Fisher armó un corpus intelectual en el que su noción de realismo capitalista compartía espacio con la hauntología que tomó de los escritos de Derrida, la lenta cancelación del futuro o la presencia de la depresión como daño permanente de esta época. En la segunda parte del volumen, uno puede encontrar análisis sobre la muerte a crédito (mi tarjeta, m vida) o reacciones en torno al legado de Thatcher, esa presencia ominosa. También una interesante reflexión sobre esa indignación abanderada en panfletos, cuya mecha revolucionaria se ha demostrado demasiado corta: “la indignación no es meramente impotente, es activamente contraproductiva y alimenta al enemigo declarado que queremos derrotar”. O esa demoledora comparación de cómo la explotación laboral ha transformado el fordismo en un bukkake. La mayoría de los análisis de Fisher se circunscriben, como sucede con Chavs, de Owen Jones, al ámbito británico, lo cual produce en muchas ocasiones que el alcance de sus reflexiones sea más local que global. Sin embargo, vale decir que Fisher también comentaba gestos, tácticas, indicios y malestares que, precisamente por el rodillo imparable del neoliberalismo, se comunican de una cultura a la otra. O como él mismo señalaba en uno de sus textos: lo cierto es que nos encontramos en un páramo ideológico en el que el neoliberalismo domina solo por defecto.

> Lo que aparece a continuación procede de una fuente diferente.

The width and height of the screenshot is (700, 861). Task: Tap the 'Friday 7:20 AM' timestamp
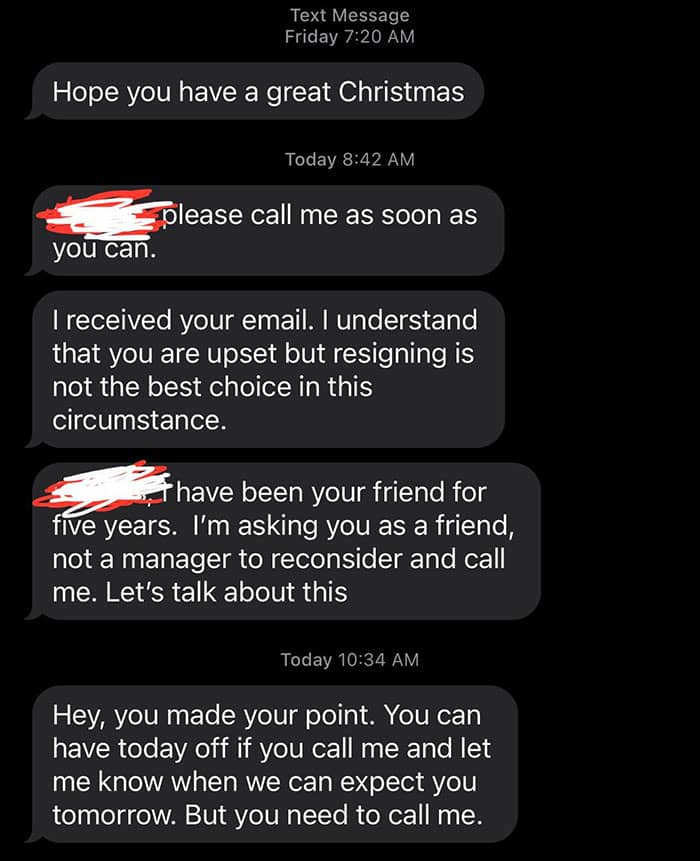coord(350,37)
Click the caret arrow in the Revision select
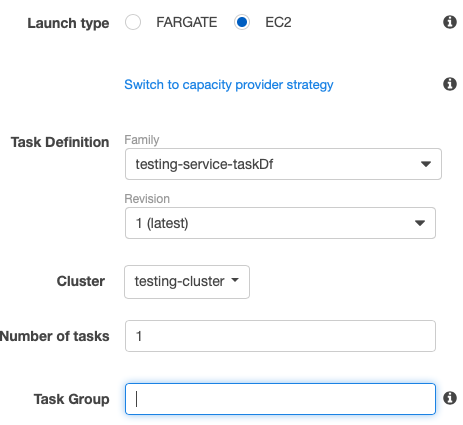The width and height of the screenshot is (463, 425). (420, 223)

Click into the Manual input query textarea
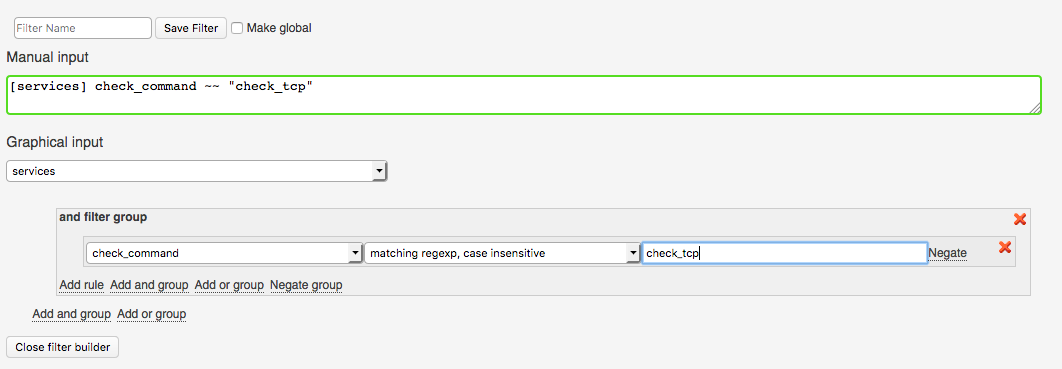tap(524, 95)
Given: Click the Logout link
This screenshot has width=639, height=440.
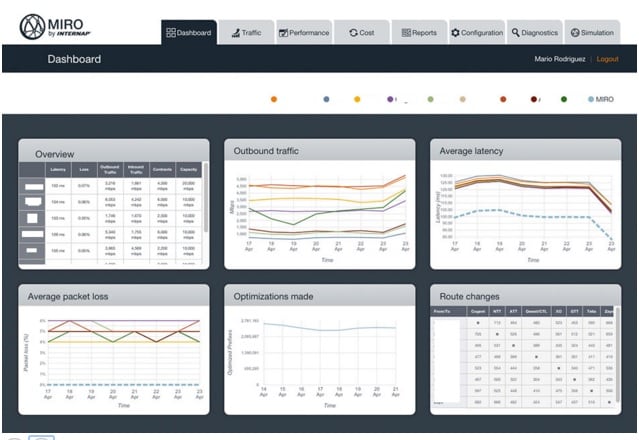Looking at the screenshot, I should [x=608, y=59].
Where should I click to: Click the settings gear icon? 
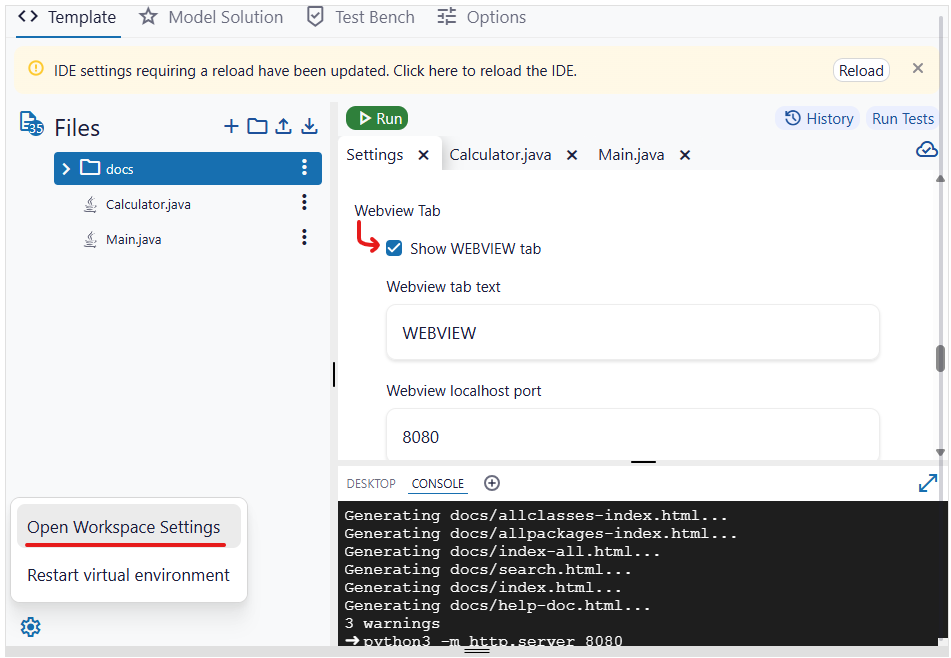pos(31,627)
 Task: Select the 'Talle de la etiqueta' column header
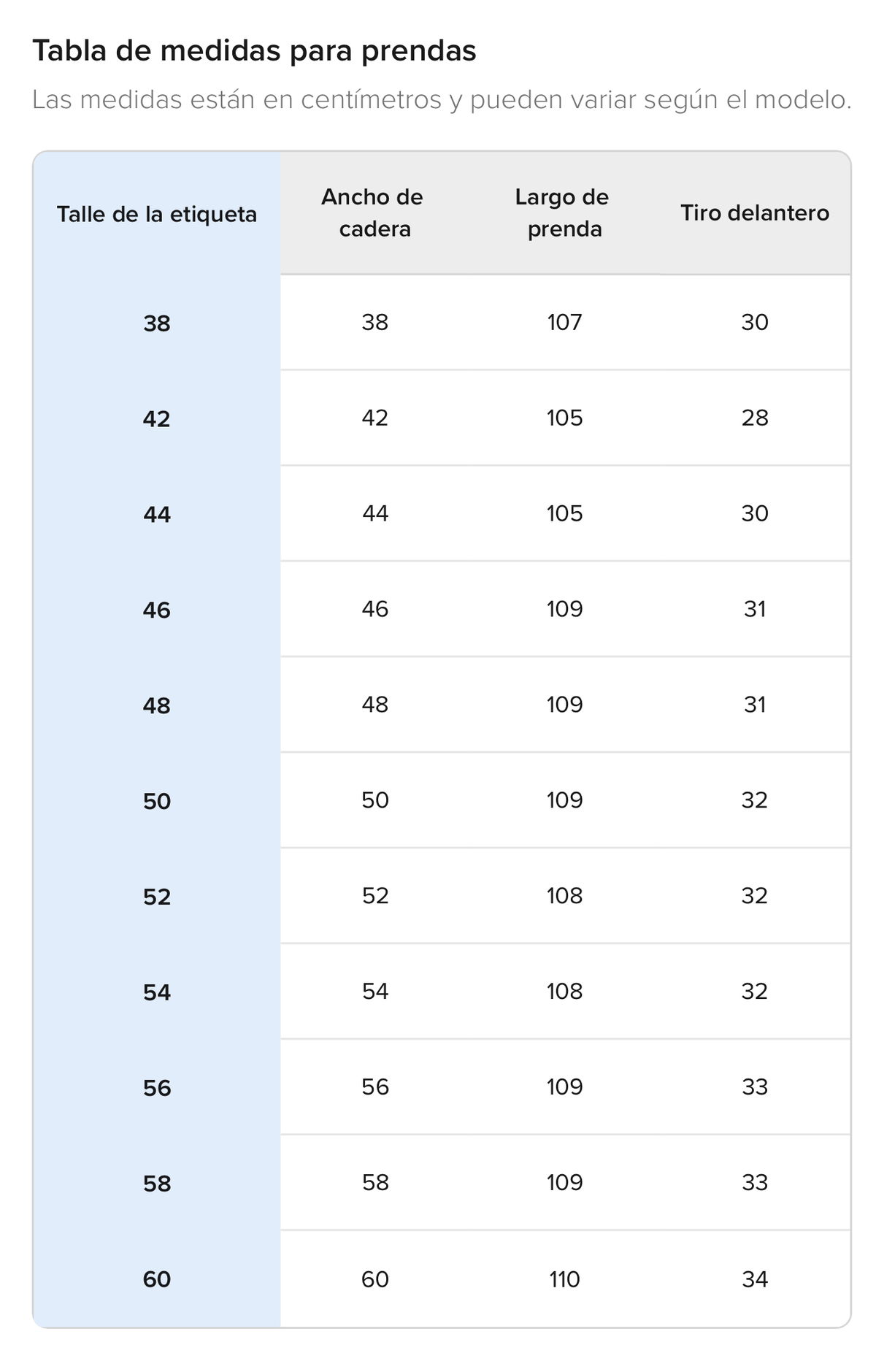click(x=157, y=215)
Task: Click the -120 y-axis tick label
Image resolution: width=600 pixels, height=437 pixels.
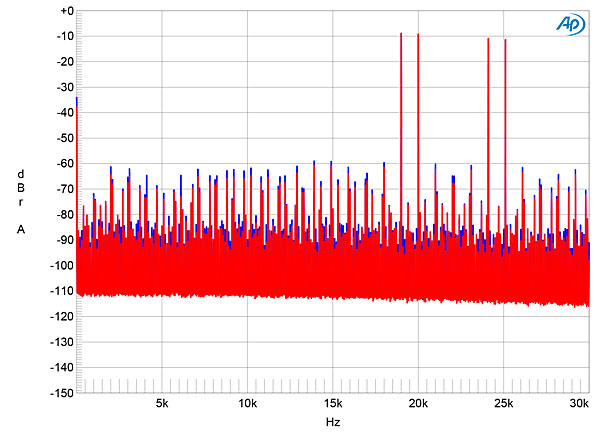Action: coord(62,317)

Leer cada texto de K-Punk invita a pensar en un tiempo de aburrimiento y compulsión, de melancolía de la resistencia y de la necesidad de que la reflexión penetre más allá de la capa superficial con la que ciertos diagnósticos han tratado de ofrecer remedios para la salud de nuestra cultura contemporánea. O, en el mejor de los casos, se han hundido en las arenas movedizas de la sociedad digital (véase Byung-Chul Han). Me gusta pensar que los textos de Mark Fisher arrancan donde terminan los de Fredric Jameson, que es sin duda el autor que más ha contribuido por pensar la lógica cultural del capitalismo avanzado. Por eso, K-Punk podría ser algo así como un diálogo. Si Jameson tituló uno de sus textos ¿podemos imaginar el futuro?, Fisher comienza el suyo diciendo: tenemos que inventar el futuro. Y ahí, en definitiva, empieza todo.